In a typical neural network each layer consists of a set of neurons connected to all neurons in the previous layer. CNNs utilize 3-dimensional layers where only some of the neurons are connected to the previous layer. CNNs are formed by stacking different layers that transform the input; convolutional layer, pooling layer, rectified linear unit (ReLU) layer, and fully connected layer.
The convolution layer forms the foundation of a CNN. It contains a set of filters (kernels). Unlike other image processing algorithms, CNNs require minimal pre-processing and can learn the filters that would otherwise need to be created by hand.

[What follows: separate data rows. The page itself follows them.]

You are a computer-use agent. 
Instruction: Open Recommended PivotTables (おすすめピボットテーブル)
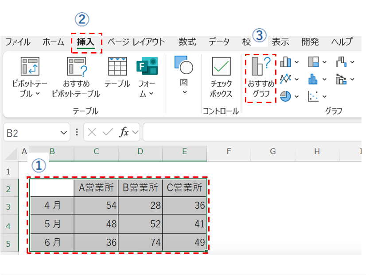(x=76, y=67)
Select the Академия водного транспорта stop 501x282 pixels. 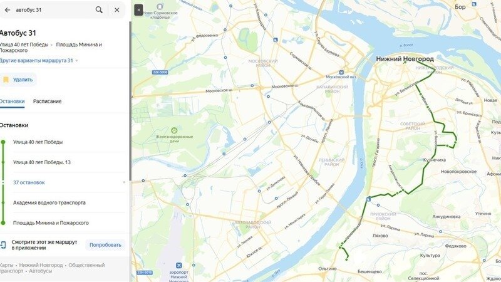coord(49,202)
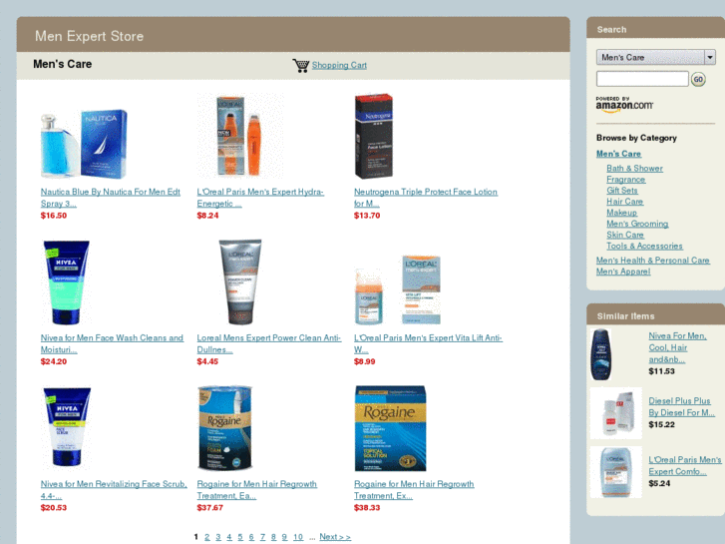Viewport: 725px width, 544px height.
Task: Expand the Men's Care search category dropdown
Action: (655, 58)
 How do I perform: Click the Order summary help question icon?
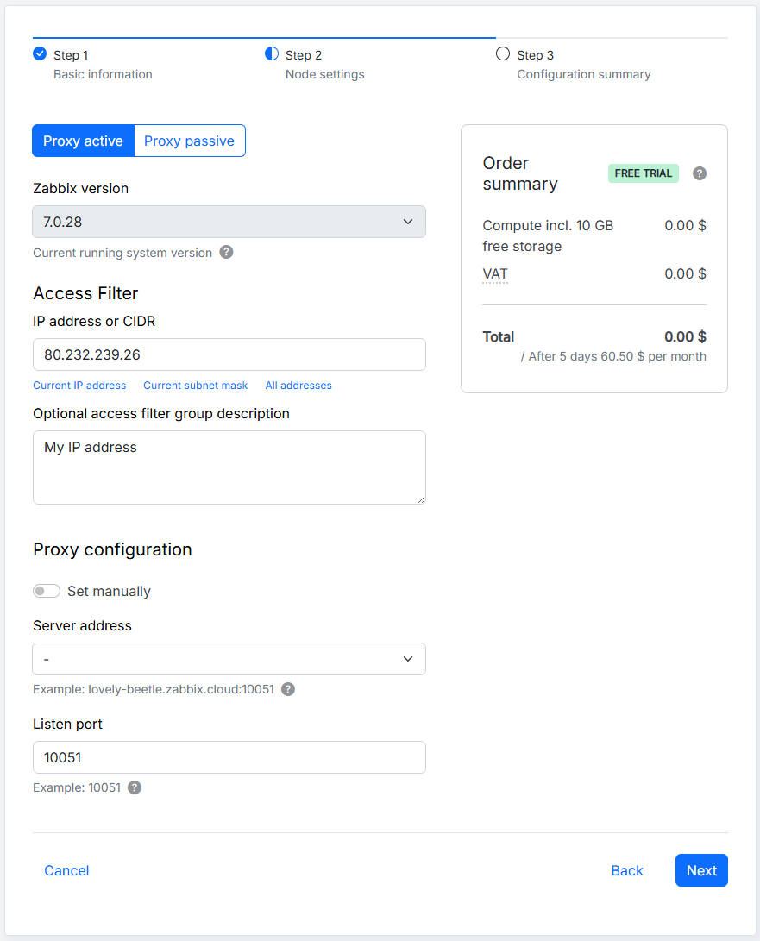tap(700, 173)
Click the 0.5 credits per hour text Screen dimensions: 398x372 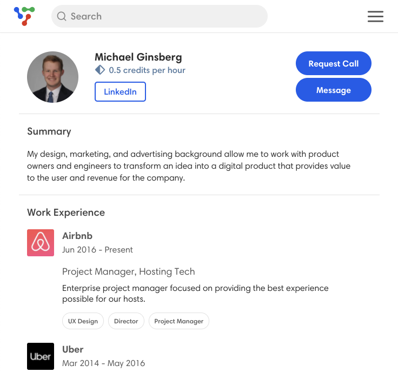pos(147,70)
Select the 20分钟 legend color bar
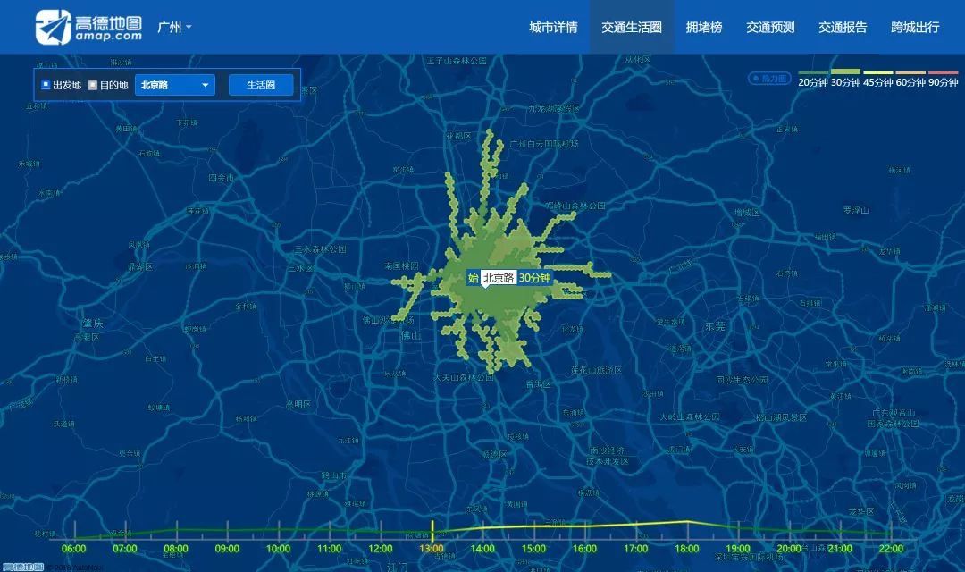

In CNN architecture, a pooling layer is often inserted between successive convolution layers. The pooling or subsampling layer reduces the number of parameters and computational requirements, while controlling overfitting.
A ReLU layer typically accompanies a convolution layer with the purpose of injecting non-linearity into the neural net. It does this by replacing all negative pixels values with zero.
The Fully Connected Layer is a Multi Layer Perceptron where every neuron in the previous layer is connected with every neuron on the next one. It serves to classify the image input based on training data.